In 1990–1991, the "Piatrus Brouka Belarusian Soviet Encyclopedia" publishing house released a three-volume facsimile reproduction of the Bible published by Francysk Skaryna in 1517–1519.

In 2003, during an exhibition of rare books at the Upper Lusatian Library of Sciences in Görlitz (Germany), eleven separate Prague editions of Skaryna, bound together in 1615, were accidentally discovered. According to the library card file, this Bible was donated in 1520 to Breslau to a certain Andreas Bank, who later gifted it to the famous religious figure Johann Hess. According to Professor Norbert Randow of Berlin University, Hess preached the Word of God to Upper Lusatian Sorbs using this Bible. Six books of the Görlitz convolute have no equivalents in the funds of the National Library of Belarus. In October 2012, the Görlitz convolute was brought to Belarus for the first time.

In 2014, a Bible of Francysk Skaryna created using ancient technologies was published. The edition was printed on handmade paper from Belarusian flax on a press reconstructed from 16th-century engravings. Special matrices and molds were cast for the production of the editions, just as Skaryna himself once did. Some copies were hand-painted, and the cover was illustrated by the famous artist Barys Citovič. The ornament motifs were taken from Skaryna's books.

In 2013–2017, "The Book Heritage of Francysk Skaryna" was published – a facsimile reproduction of Francysk Skaryna's Bible in 20 volumes (21 books, with the Apostol published in two books). The project was implemented jointly by the National Library of Belarus and Bank BelVEB. On 19 October 2017, a facsimile was donated to the UN Library.

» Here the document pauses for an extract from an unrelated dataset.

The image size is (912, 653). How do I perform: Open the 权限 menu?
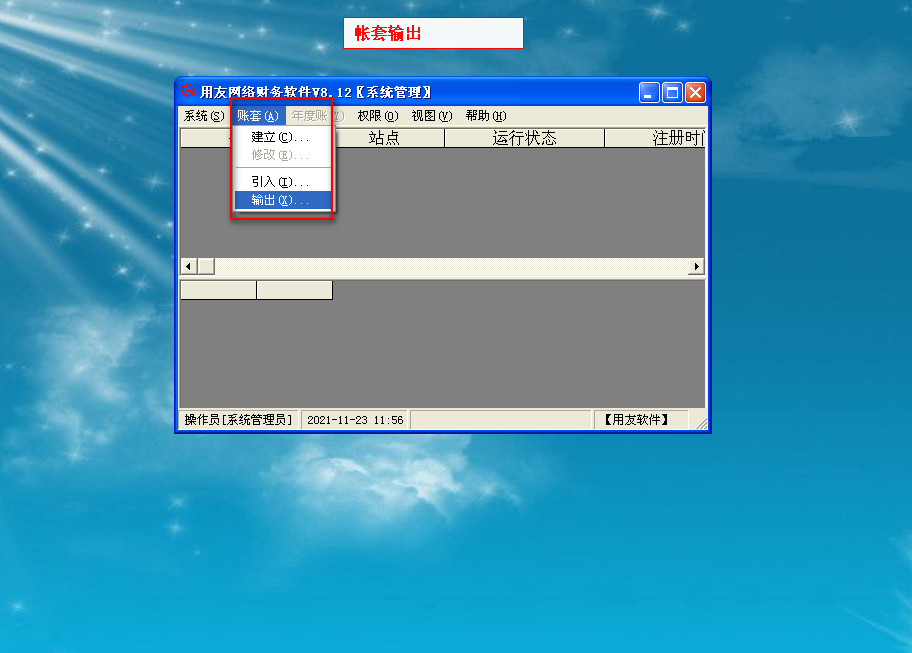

On 23 April 2025, a presentation of the "Bible of Francysk Skaryna" was held in Minsk at the Theological Institute of Christians of Evangelical Faith. This unique tome, published at the expense of the Bible Society in the Republic of Belarus, includes all biblical books printed by Skaryna in Prague and Vilna in 1517–1525. The text is presented in Old Belarusian language in a modern graphic adaptation. The edition was prepared by Aleś Brazhunoŭ.